- TASK DESCRIPTION:
Repeat the listing exactly, line by line.

- GIVEN DATA:
§ §

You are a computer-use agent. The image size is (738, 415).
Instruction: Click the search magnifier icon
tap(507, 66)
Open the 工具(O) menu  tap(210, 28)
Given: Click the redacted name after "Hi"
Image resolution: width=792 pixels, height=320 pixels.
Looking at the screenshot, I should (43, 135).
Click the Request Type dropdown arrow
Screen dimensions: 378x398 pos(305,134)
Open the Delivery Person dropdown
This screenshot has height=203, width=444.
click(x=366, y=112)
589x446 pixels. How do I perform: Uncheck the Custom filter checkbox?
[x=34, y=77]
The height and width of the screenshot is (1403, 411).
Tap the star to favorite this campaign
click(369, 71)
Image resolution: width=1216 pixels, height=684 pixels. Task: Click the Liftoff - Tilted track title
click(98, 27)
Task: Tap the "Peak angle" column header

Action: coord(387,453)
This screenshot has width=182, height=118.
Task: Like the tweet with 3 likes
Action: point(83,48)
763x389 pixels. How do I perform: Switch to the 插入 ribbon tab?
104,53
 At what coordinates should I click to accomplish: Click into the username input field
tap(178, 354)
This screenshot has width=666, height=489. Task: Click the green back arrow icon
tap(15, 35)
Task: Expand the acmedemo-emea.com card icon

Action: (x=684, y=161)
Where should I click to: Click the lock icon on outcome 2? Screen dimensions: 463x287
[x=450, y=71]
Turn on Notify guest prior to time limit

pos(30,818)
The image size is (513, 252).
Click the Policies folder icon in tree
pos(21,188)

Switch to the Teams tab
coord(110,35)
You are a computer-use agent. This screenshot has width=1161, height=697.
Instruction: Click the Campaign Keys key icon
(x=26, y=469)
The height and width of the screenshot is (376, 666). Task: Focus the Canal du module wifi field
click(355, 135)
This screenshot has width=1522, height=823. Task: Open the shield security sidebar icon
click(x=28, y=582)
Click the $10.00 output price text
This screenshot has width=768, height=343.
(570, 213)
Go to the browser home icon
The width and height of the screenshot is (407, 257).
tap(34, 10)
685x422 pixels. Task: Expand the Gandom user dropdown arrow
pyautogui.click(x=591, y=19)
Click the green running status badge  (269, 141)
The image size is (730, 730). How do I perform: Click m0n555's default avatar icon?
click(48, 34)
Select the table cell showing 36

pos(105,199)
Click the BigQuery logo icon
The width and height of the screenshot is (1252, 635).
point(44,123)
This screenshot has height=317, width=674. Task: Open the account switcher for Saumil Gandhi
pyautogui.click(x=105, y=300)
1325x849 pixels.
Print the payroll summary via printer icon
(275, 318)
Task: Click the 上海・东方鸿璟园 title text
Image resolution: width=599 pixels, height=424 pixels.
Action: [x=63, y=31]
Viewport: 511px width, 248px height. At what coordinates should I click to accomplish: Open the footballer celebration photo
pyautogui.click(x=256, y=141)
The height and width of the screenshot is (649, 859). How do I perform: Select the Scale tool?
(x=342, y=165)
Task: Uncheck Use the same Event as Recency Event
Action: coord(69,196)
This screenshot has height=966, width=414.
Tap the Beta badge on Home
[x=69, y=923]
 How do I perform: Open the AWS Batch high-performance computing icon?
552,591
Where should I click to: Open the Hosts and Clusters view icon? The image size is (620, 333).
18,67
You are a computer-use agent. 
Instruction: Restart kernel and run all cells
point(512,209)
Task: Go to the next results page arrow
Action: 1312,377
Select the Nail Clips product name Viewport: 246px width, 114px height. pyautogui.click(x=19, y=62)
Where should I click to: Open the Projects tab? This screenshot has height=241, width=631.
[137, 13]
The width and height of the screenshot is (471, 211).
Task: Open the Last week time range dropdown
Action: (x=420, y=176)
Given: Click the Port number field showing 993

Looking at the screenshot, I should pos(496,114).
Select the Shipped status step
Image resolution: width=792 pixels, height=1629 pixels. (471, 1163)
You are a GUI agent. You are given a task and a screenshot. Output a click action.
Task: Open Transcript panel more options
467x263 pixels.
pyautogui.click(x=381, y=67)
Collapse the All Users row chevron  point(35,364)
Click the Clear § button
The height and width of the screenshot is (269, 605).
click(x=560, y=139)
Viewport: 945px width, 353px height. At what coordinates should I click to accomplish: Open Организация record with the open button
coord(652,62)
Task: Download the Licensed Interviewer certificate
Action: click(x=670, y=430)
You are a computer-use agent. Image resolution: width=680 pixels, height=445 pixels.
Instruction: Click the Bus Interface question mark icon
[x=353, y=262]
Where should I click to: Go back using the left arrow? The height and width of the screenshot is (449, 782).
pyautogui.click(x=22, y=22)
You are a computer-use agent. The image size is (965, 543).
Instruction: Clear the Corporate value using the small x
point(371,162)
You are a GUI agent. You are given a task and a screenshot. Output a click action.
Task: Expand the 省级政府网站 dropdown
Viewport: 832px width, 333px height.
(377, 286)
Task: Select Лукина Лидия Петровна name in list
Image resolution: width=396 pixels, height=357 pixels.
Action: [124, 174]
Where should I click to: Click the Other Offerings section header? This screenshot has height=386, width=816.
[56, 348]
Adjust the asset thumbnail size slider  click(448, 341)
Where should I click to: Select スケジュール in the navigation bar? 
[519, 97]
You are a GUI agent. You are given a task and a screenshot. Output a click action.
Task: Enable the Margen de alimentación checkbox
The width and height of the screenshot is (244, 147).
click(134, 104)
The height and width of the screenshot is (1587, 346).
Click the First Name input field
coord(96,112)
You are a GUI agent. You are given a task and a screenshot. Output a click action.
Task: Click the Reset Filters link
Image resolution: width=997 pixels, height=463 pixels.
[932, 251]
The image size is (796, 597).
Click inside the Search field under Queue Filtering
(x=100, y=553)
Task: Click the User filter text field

§ §

- RESULT:
You are a computer-use agent. The image size is (738, 415).
Instruction: Click the search magnifier icon
tap(507, 66)
Open the 工具(O) menu  tap(210, 28)
Given: Click the redacted name after "Hi"
Image resolution: width=792 pixels, height=320 pixels.
Looking at the screenshot, I should (43, 135).
Click the Request Type dropdown arrow
Screen dimensions: 378x398 pos(305,134)
Open the Delivery Person dropdown
This screenshot has height=203, width=444.
click(x=366, y=112)
589x446 pixels. How do I perform: Uncheck the Custom filter checkbox?
[x=34, y=77]
The height and width of the screenshot is (1403, 411).
Tap the star to favorite this campaign
click(369, 71)
Image resolution: width=1216 pixels, height=684 pixels. Task: Click the Liftoff - Tilted track title
click(98, 27)
Task: Tap the "Peak angle" column header

Action: coord(387,453)
This screenshot has width=182, height=118.
Task: Like the tweet with 3 likes
Action: point(83,48)
763x389 pixels. How do I perform: Switch to the 插入 ribbon tab?
104,53
 At what coordinates should I click to accomplish: Click into the username input field
tap(178, 354)
This screenshot has width=666, height=489. Task: Click the green back arrow icon
tap(15, 35)
Task: Expand the acmedemo-emea.com card icon

Action: (x=684, y=161)
Where should I click to: Click the lock icon on outcome 2? Screen dimensions: 463x287
[x=450, y=71]
Turn on Notify guest prior to time limit

pos(30,818)
The image size is (513, 252).
Click the Policies folder icon in tree
pos(21,188)

Switch to the Teams tab
coord(110,35)
You are a computer-use agent. This screenshot has width=1161, height=697.
Instruction: Click the Campaign Keys key icon
(x=26, y=469)
The height and width of the screenshot is (376, 666). Task: Focus the Canal du module wifi field
click(355, 135)
This screenshot has width=1522, height=823. Task: Open the shield security sidebar icon
click(x=28, y=582)
Click the $10.00 output price text
This screenshot has width=768, height=343.
(570, 213)
Go to the browser home icon
The width and height of the screenshot is (407, 257).
tap(34, 10)
685x422 pixels. Task: Expand the Gandom user dropdown arrow
pyautogui.click(x=591, y=19)
Click the green running status badge  (269, 141)
The image size is (730, 730). How do I perform: Click m0n555's default avatar icon?
click(48, 34)
Select the table cell showing 36

pos(105,199)
Click the BigQuery logo icon
The width and height of the screenshot is (1252, 635).
point(44,123)
This screenshot has height=317, width=674. Task: Open the account switcher for Saumil Gandhi
pyautogui.click(x=105, y=300)
1325x849 pixels.
Print the payroll summary via printer icon
(275, 318)
Task: Click the 上海・东方鸿璟园 title text
Image resolution: width=599 pixels, height=424 pixels.
Action: [x=63, y=31]
Viewport: 511px width, 248px height. At what coordinates should I click to accomplish: Open the footballer celebration photo
pyautogui.click(x=256, y=141)
The height and width of the screenshot is (649, 859). How do I perform: Select the Scale tool?
(x=342, y=165)
Task: Uncheck Use the same Event as Recency Event
Action: coord(69,196)
This screenshot has height=966, width=414.
Tap the Beta badge on Home
[x=69, y=923]
 How do I perform: Open the AWS Batch high-performance computing icon?
552,591
Where should I click to: Open the Hosts and Clusters view icon? The image size is (620, 333).
18,67
You are a computer-use agent. 
Instruction: Restart kernel and run all cells
point(512,209)
Task: Go to the next results page arrow
Action: 1312,377
Select the Nail Clips product name Viewport: 246px width, 114px height. pyautogui.click(x=19, y=62)
Where should I click to: Open the Projects tab? This screenshot has height=241, width=631.
[137, 13]
The width and height of the screenshot is (471, 211).
Task: Open the Last week time range dropdown
Action: (x=420, y=176)
Given: Click the Port number field showing 993

Looking at the screenshot, I should pos(496,114).
Select the Shipped status step
Image resolution: width=792 pixels, height=1629 pixels. (471, 1163)
You are a GUI agent. You are given a task and a screenshot. Output a click action.
Task: Open Transcript panel more options
467x263 pixels.
pyautogui.click(x=381, y=67)
Collapse the All Users row chevron  point(35,364)
Click the Clear § button
The height and width of the screenshot is (269, 605).
click(x=560, y=139)
Viewport: 945px width, 353px height. At what coordinates should I click to accomplish: Open Организация record with the open button
coord(652,62)
Task: Download the Licensed Interviewer certificate
Action: click(x=670, y=430)
You are a computer-use agent. Image resolution: width=680 pixels, height=445 pixels.
Instruction: Click the Bus Interface question mark icon
[x=353, y=262]
Where should I click to: Go back using the left arrow? The height and width of the screenshot is (449, 782).
pyautogui.click(x=22, y=22)
You are a computer-use agent. The image size is (965, 543).
Instruction: Clear the Corporate value using the small x
point(371,162)
You are a GUI agent. You are given a task and a screenshot. Output a click action.
Task: Expand the 省级政府网站 dropdown
Viewport: 832px width, 333px height.
(377, 286)
Task: Select Лукина Лидия Петровна name in list
Image resolution: width=396 pixels, height=357 pixels.
Action: [124, 174]
Where should I click to: Click the Other Offerings section header? This screenshot has height=386, width=816.
[56, 348]
Adjust the asset thumbnail size slider  click(448, 341)
Where should I click to: Select スケジュール in the navigation bar? 
[519, 97]
You are a GUI agent. You are given a task and a screenshot. Output a click action.
Task: Enable the Margen de alimentación checkbox
The width and height of the screenshot is (244, 147).
click(134, 104)
The height and width of the screenshot is (1587, 346).
Click the First Name input field
coord(96,112)
You are a GUI agent. You are given a task and a screenshot. Output a click action.
Task: Click the Reset Filters link
Image resolution: width=997 pixels, height=463 pixels.
[932, 251]
The image size is (796, 597).
Click inside the Search field under Queue Filtering
(x=100, y=553)
Task: Click the User filter text field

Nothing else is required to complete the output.